*** Opening EXTRACTED ENTRIES ***

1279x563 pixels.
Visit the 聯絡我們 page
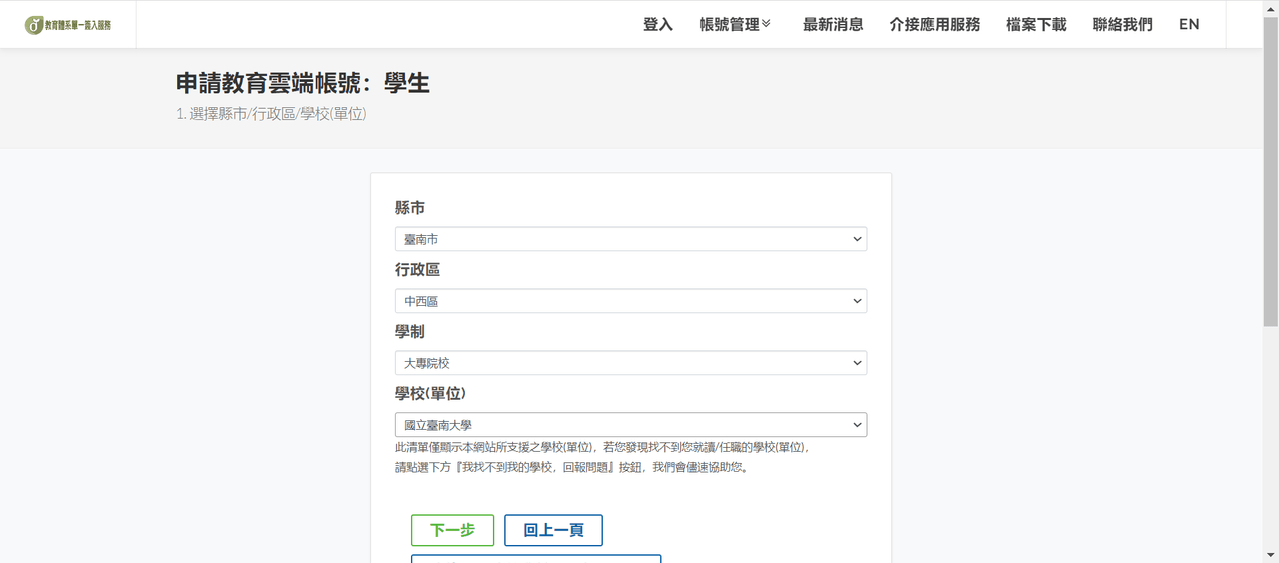1122,25
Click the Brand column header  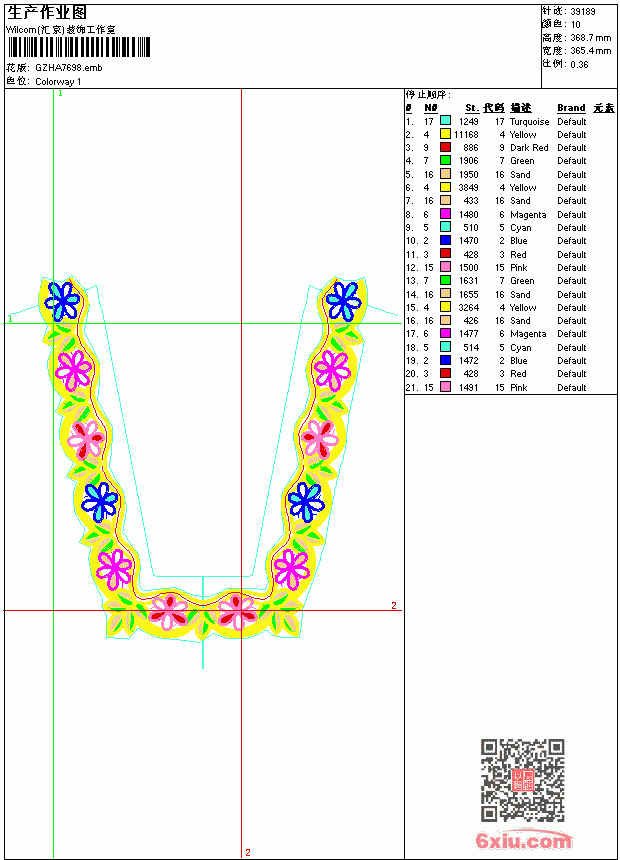pyautogui.click(x=571, y=108)
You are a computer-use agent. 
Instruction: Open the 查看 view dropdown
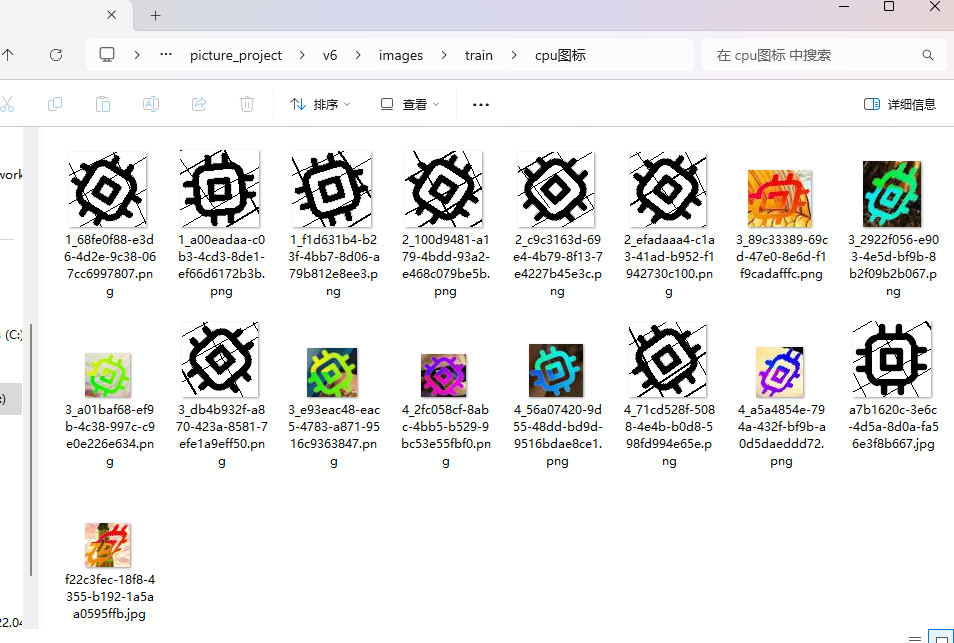point(410,104)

*** Closing EXTRACTED ENTRIES ***

## PROBLEM DESCRIPTION
I need the lines from the one containing "You are a computer-use agent." through the end of the records retyped exactly, with the pictures left out.

## RESULT OF THIS TASK
You are a computer-use agent. 
Instruction: Open the 查看 view dropdown
point(410,104)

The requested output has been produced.